#### [Direction]
Copy the following lines word for word, beginning at the line that contains "You are a computer-use agent. The height" and stopping after the line that contains "Action: 11,50".

#### [Records for processing]

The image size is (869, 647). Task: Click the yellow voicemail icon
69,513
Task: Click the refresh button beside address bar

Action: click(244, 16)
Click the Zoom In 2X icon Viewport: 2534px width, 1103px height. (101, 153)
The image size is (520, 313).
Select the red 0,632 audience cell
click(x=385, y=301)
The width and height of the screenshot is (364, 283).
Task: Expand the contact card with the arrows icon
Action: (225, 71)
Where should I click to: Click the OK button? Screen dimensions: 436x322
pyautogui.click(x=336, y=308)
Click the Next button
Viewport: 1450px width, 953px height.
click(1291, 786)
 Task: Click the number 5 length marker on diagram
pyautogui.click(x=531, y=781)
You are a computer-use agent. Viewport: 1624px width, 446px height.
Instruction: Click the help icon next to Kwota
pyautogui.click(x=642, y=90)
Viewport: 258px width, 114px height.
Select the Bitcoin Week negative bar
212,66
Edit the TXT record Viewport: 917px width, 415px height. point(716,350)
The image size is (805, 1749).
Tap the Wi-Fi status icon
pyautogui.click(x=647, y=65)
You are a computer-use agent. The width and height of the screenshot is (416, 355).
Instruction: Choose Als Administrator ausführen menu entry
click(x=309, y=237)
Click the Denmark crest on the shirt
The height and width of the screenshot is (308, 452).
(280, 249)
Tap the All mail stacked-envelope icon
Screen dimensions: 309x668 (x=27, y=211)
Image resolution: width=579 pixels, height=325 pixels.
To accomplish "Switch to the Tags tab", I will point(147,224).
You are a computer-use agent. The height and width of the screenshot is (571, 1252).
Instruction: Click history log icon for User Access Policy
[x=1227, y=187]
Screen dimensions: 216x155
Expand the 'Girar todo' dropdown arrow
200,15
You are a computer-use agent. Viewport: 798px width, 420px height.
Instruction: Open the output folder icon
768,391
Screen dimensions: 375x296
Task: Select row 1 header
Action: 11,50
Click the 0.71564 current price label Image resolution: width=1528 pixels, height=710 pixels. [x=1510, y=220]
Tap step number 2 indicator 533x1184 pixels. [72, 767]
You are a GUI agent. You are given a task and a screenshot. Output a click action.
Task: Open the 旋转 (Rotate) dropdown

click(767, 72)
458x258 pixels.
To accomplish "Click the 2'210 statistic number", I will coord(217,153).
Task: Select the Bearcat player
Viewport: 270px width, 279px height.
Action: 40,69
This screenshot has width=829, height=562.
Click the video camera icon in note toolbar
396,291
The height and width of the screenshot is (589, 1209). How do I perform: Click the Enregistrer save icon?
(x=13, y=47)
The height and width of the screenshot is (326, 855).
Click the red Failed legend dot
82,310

#### [Response to the task]
You are a computer-use agent. The height and width of the screenshot is (571, 1252).
Instruction: Click history log icon for User Access Policy
[x=1227, y=187]
Screen dimensions: 216x155
Expand the 'Girar todo' dropdown arrow
200,15
You are a computer-use agent. Viewport: 798px width, 420px height.
Instruction: Open the output folder icon
768,391
Screen dimensions: 375x296
Task: Select row 1 header
Action: 11,50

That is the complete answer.